Clearly, whilst there can be no -V that encompasses all -Vs, there is a V that encompasses all -Vs. Whilst there can be two Vs that encompass all –V’s, there can only be one V’ that encompasses all -V’s. -V and –V’ are semantically not the same (neither are V and V’). -V’ = any V’ that is not a member of itself. 

Interpreting Russell’s question

If Russell was suggesting that a V of all -Vs must encompass all -Vs and nothing more (which is actually demanding a -V of all -Vs), then we cannot have a V of all -Vs. Consistency would then have us accept that we cannot have a V of all V’s (because only the V’ of all V’s can encompass all V’s and nothing more. So whilst we can have a V’ of all V’s, we cannot have a V of all V’s, just as we could not have a V of all -Vs). Ultimately, this would mean we can only have a V of all Vs. The conclusion is the same: When the reference is V, only one V is a member of itself (the V of all Vs).

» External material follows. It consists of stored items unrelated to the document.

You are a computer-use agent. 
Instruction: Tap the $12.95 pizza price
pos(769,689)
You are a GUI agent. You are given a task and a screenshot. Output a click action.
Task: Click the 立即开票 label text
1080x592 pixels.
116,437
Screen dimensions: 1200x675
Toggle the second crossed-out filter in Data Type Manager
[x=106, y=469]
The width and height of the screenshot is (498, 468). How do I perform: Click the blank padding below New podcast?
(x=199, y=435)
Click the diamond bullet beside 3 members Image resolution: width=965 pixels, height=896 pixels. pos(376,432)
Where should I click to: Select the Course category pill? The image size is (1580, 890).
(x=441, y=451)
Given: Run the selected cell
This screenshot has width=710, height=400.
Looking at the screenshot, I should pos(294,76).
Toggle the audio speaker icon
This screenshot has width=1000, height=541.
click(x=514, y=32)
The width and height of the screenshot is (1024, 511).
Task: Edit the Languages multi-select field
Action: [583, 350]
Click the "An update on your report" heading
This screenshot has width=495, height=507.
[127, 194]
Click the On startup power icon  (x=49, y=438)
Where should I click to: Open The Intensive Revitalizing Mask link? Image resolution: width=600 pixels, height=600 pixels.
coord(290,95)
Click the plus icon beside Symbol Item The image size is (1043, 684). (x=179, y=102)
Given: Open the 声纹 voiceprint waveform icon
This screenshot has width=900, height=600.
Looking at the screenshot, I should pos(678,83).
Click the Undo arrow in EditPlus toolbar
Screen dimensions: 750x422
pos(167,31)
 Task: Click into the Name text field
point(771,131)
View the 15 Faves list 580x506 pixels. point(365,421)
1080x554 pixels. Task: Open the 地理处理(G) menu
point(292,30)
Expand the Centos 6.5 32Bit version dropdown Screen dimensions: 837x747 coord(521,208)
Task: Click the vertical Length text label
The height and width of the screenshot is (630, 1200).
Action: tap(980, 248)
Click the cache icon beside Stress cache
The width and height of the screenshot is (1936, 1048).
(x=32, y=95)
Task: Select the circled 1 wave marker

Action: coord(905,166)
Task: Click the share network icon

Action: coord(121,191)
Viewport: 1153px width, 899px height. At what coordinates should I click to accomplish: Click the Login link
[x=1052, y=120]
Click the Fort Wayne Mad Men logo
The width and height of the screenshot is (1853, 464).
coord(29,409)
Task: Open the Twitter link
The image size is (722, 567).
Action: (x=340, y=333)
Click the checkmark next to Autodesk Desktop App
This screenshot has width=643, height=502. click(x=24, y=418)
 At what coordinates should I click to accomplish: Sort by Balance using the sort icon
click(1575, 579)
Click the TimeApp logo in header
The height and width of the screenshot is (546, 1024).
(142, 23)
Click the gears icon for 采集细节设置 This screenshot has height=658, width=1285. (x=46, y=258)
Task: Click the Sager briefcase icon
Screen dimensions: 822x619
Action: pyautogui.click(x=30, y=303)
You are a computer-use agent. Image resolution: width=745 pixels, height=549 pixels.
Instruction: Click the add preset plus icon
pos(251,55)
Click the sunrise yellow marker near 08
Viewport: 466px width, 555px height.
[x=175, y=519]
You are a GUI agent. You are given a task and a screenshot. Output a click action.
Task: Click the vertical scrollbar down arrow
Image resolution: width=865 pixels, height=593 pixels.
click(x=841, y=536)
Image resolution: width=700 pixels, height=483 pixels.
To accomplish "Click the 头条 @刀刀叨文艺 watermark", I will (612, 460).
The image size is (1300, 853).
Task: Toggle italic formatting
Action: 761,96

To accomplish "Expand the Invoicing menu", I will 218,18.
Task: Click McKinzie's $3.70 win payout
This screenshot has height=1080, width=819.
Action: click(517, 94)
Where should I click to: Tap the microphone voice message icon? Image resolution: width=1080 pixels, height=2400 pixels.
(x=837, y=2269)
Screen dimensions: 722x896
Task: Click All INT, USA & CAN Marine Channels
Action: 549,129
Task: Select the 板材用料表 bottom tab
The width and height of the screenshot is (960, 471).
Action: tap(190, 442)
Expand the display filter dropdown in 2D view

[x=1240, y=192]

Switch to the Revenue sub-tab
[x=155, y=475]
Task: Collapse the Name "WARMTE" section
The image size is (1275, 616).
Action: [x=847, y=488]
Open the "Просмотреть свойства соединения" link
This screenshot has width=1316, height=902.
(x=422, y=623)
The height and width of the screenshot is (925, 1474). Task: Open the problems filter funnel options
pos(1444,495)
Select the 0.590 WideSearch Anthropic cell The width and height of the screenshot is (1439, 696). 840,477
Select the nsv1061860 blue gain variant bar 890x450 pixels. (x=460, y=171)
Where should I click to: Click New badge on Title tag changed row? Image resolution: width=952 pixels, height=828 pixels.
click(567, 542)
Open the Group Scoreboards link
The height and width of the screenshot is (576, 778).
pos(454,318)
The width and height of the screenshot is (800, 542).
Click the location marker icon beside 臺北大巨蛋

When the reference is V’, only one V’ is a member of itself (the V’ of all V’s). When the reference is -V, no -V is a member of itself. -V is only meaningful in the context of V (just as -V’ is only meaningful in the context of V’). It is in the definition of -V that it is not a member of itself precisely because it is a non-set-of-all-sets set (a V’) that is a member of the V of all Vs. So how can there be a -V of all -Vs? Rejecting the V of all Vs is contradictory on all fronts. It is the last thing we should be doing.

Conclusion

If we are to be absolute with our standards or reference in relation to sets, then only the V of all Vs is a member of itself as a V (which would mean no other set/V is a member of itself precisely because it is a member of the set of all sets as opposed to a member of itself). If we lowered our standards, then many Vs can be interpreted as members of themselves (the V’ of all V’s was one such example) but this has problems. As members of the V of all Vs, all V’s (this includes all -V’s as well as the only V’ that is not a -V’) are -Vs (the only V’ that is not a -V’, is the V’ of all V’s). By definition, no V that is a -V, or any other V (such as V’) that takes a hyphen before it (like -V’) can ever be a member of itself in an absolute sense. More absolutely, no V other than the V of all Vs can be a member of itself as a set (V). The V of all Vs is the pure/true/universal set because it is not a V’, or a -V, or a V”. It is simply V with no further complications or symbols such as ‘ or – added to it.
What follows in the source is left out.